COMP 422 Assignment 4

COMP 422

Parallel Computing

Spring 2020

Assignment 4

Complete by the end of the spring semester: May 6 @5pm

Implementing a data-parallel bitonic sort using a GPU with CUDA

Lecture 22 discusses bitonic sorting. There is also a good introduction at http://www.iti.fh-flensburg.de/lang/algorithmen/sortieren/bitonic/bitonicen.htm. In this assignment, you will use CUDA to implement a data-parallel sorting code using bitonic sort.

For this assignment, you will use NOTS as the computational platform. NOTS contains 16 nodes equipped with GPU accelerators. A pair of those nodes are reserved for the class using the "classroom" reservation, as described below.

An installation of CUDA 10.1 is available at /opt/apps/software/Compiler/GCC/8.3.0/CUDA/10.1.168. To set yourself up for CUDA development, execute the following two commands:

module load gcccuda/2019a

These commands will put the nvcc compiler and the cuda-gdb debugger for that release on your path. Documentation for the CUDA 10.1 release is available on NOTS in /opt/apps/software/Compiler/GCC/8.3.0/CUDA/10.1.168/doc, as well as on the COMP 422 resources page.

Github Classroom Invitation

A github classroom repository for the assignment has been posted. Here is the invitation: https://classroom.github.com/a/Fx4pQ-Ln

The provided code includes a very nice implementation of bitonic sort on a GPU from the CUDA 10.1 SDK. (A copy of all samples from the CUDA SDK is available for you to peruse, copy, or play with in /projects/comp422/cuda-samples.)

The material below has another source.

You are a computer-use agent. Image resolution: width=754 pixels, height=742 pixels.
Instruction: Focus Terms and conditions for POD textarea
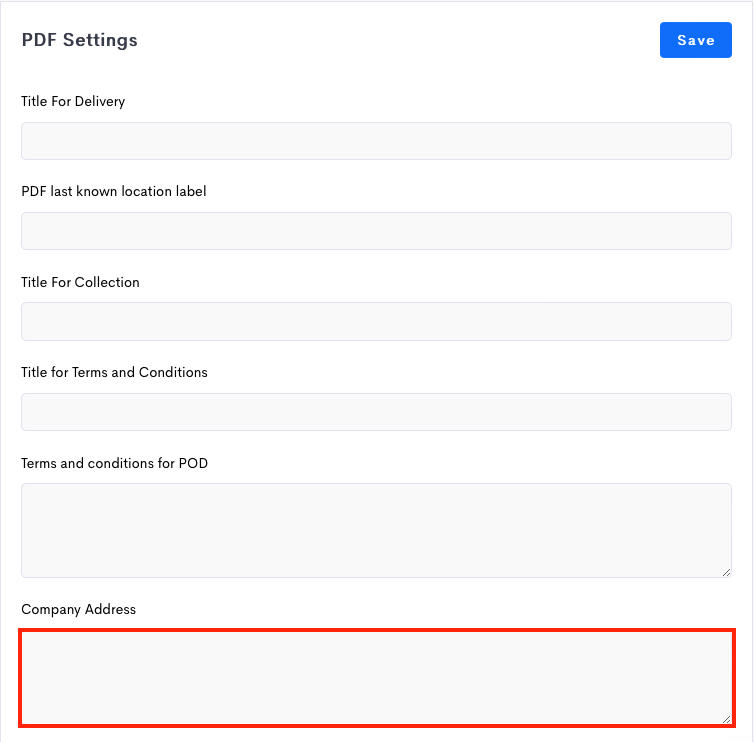point(377,530)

There are two parts to the bitonic-sort implementation:

host code implemented in main.cpp, and
a mixture of host and device code for the GPU in bitonicSort.cu.

The .cu suffix is used by the Nvidia CUDA compiler (nvcc). CUDA .cu files can contain a mixture of host and device code; the directives in the code tell the compiler whether to compile functions for the CPU host or the GPU device.

The code in bitonicSort.cu implements a bitonic sort in two parts. The code first performs a collection of small-scale bitonic sorts by mapping them onto individual GPU streaming multiprocessors and then performs a larger-scale bitonic sort across all of the streaming multiprocessors. The code generates a random sequence of 1M keys and values, copies them into the GPU, sorts them, and copies them back to the host. Then it checks the resulting sequence to make sure that it is in order.

You can build the sorting code by simply typing

make

This will build an executable for the GPU. The executable "sortingNetworks" will be placed in the directory.

A limitation of this implementation is that it can only sort vectors of numbers that fit into the GPU all at once. Your assignment is to modify this implementation (both the host side and GPU side code) to sort large vectors of integer values instead of (key, value) pairs. You may generate the integers to be sorted using rand(). You will need to copy the data in and out of the GPU in stages to acccomplish the assignment. This will require understanding and modifying the existing GPU code as well as writing some host-side code.

To control the form of your solutions, I am imposing the following rules.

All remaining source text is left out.